======== Input data

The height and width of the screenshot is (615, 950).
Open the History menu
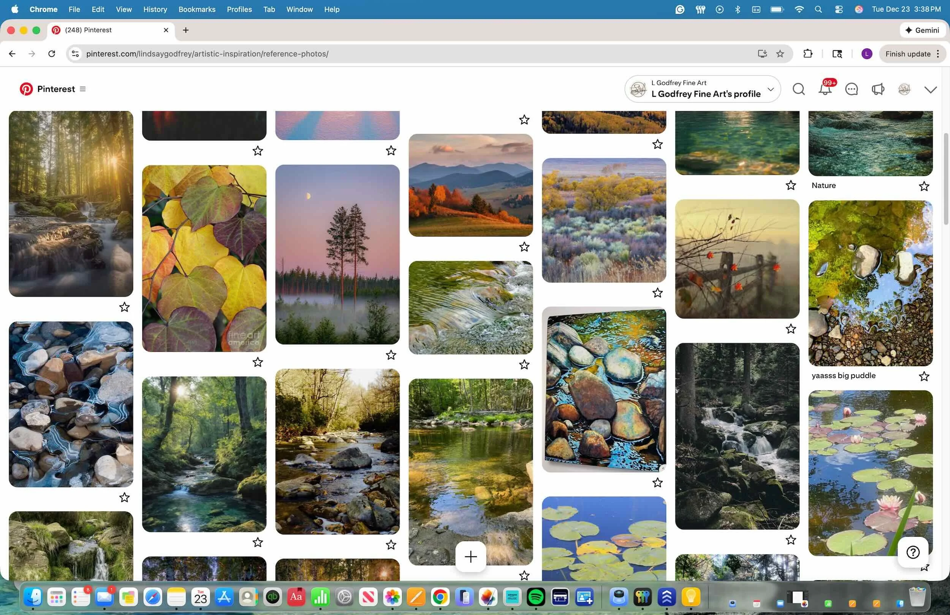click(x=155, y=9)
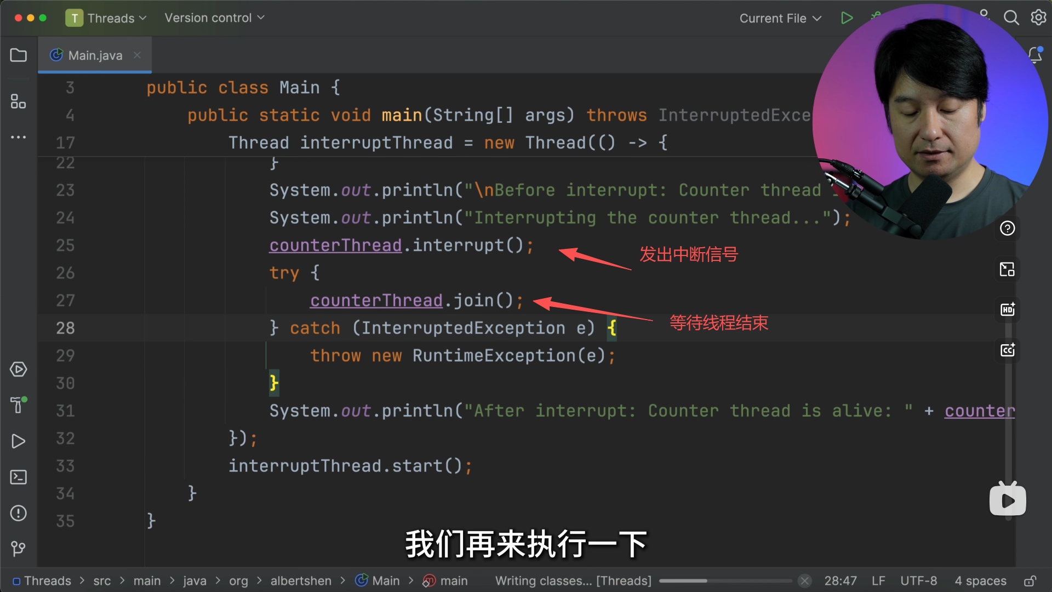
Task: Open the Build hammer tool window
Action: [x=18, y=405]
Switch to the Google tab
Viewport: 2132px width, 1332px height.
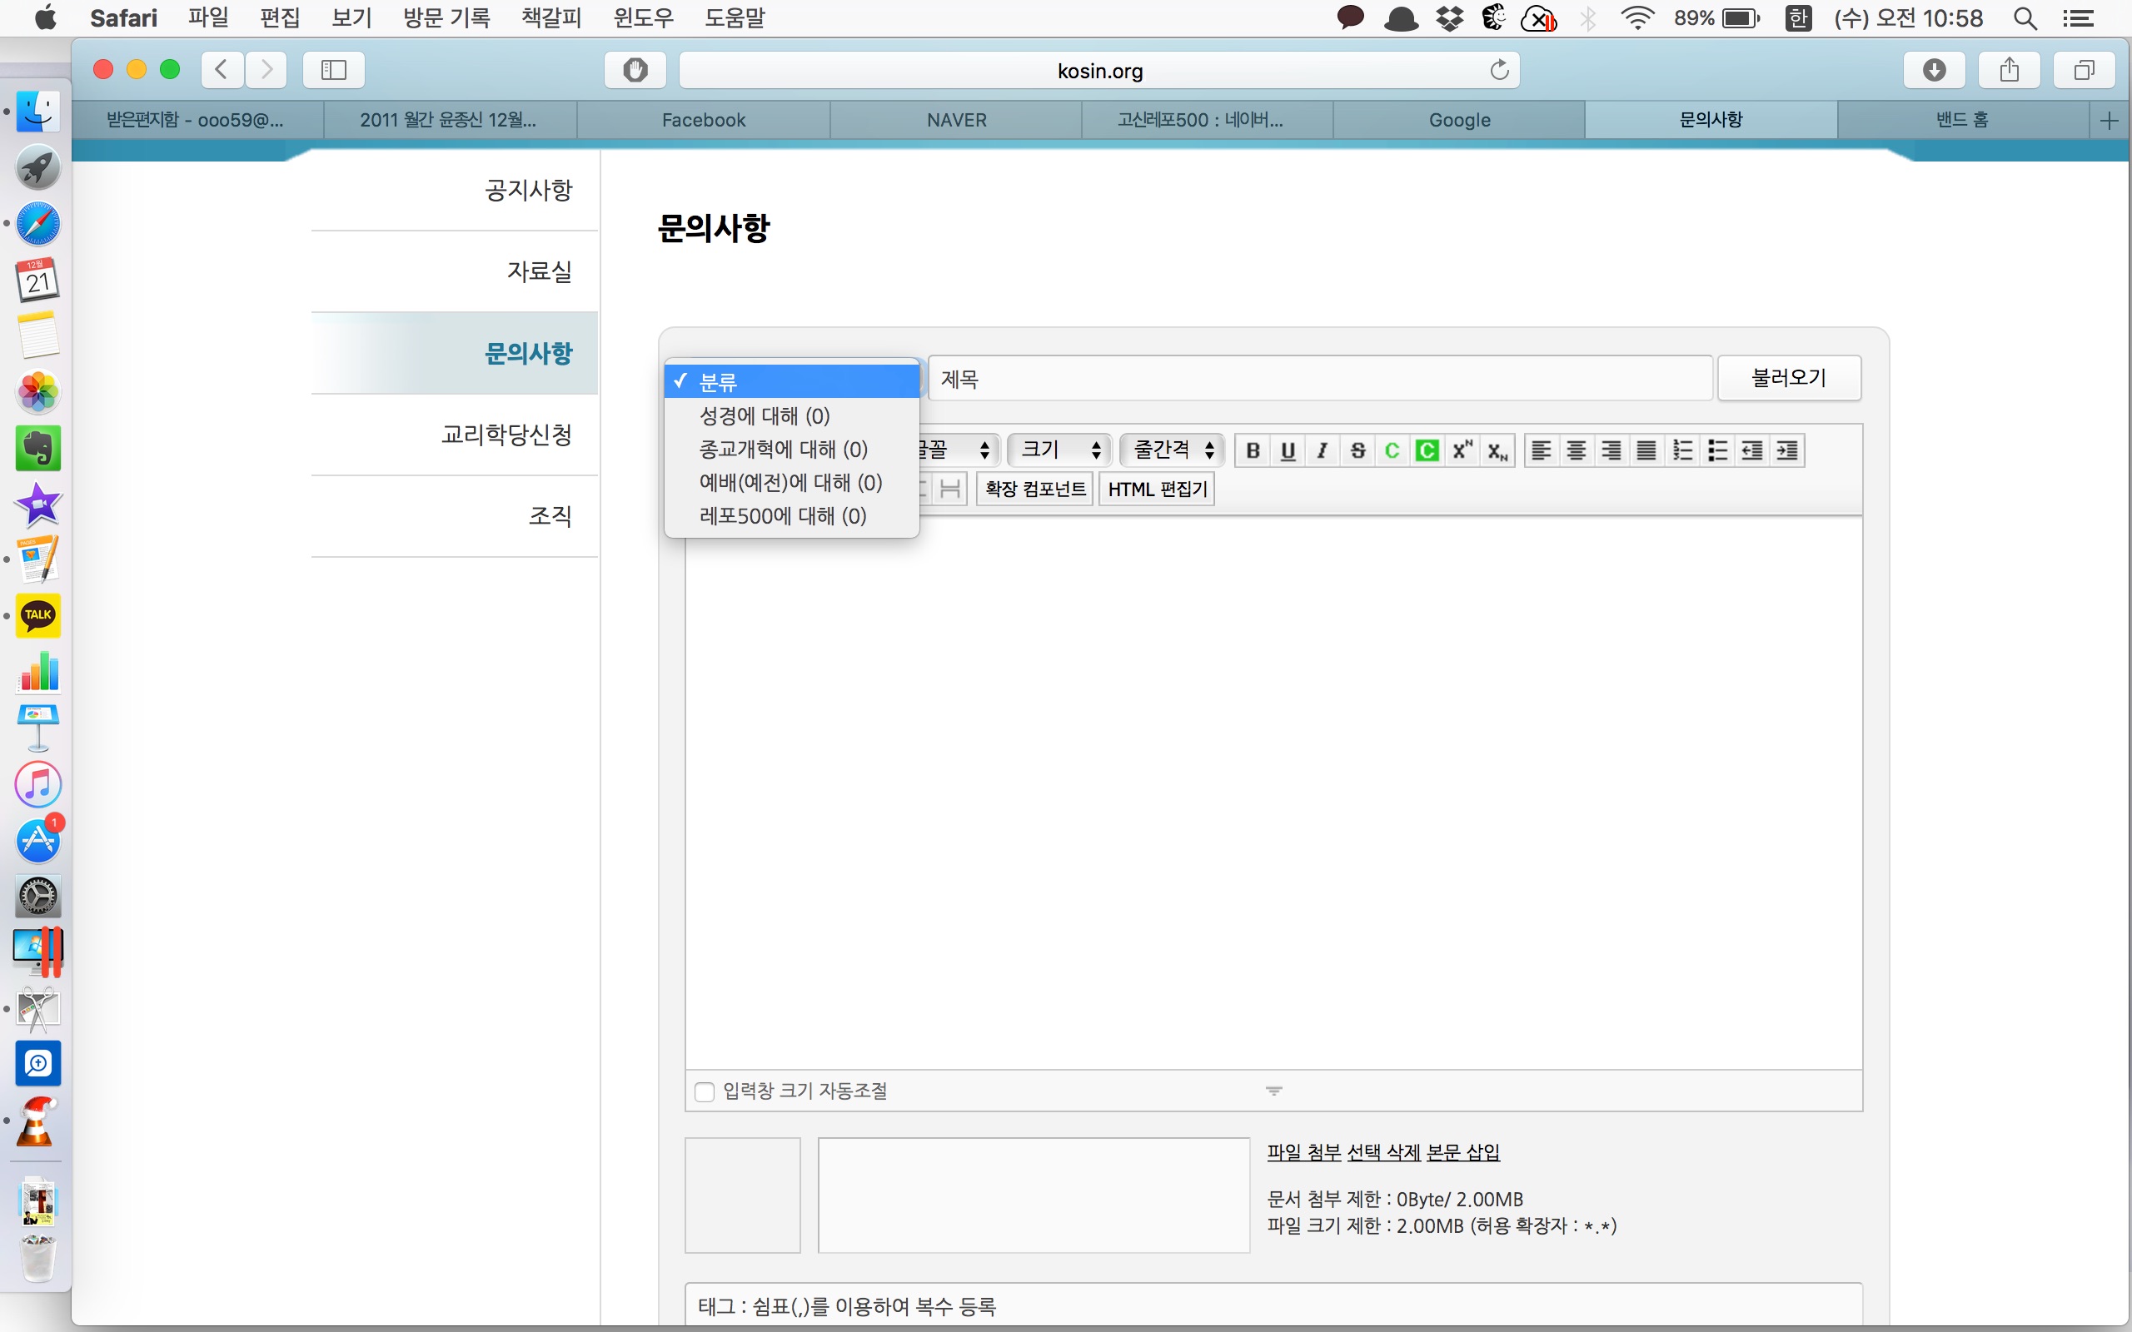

================

Action item
The answer must be every line of the records that holds the string "height".

Solution below
The height and width of the screenshot is (615, 950).
Viewport: 2132px width, 1332px height.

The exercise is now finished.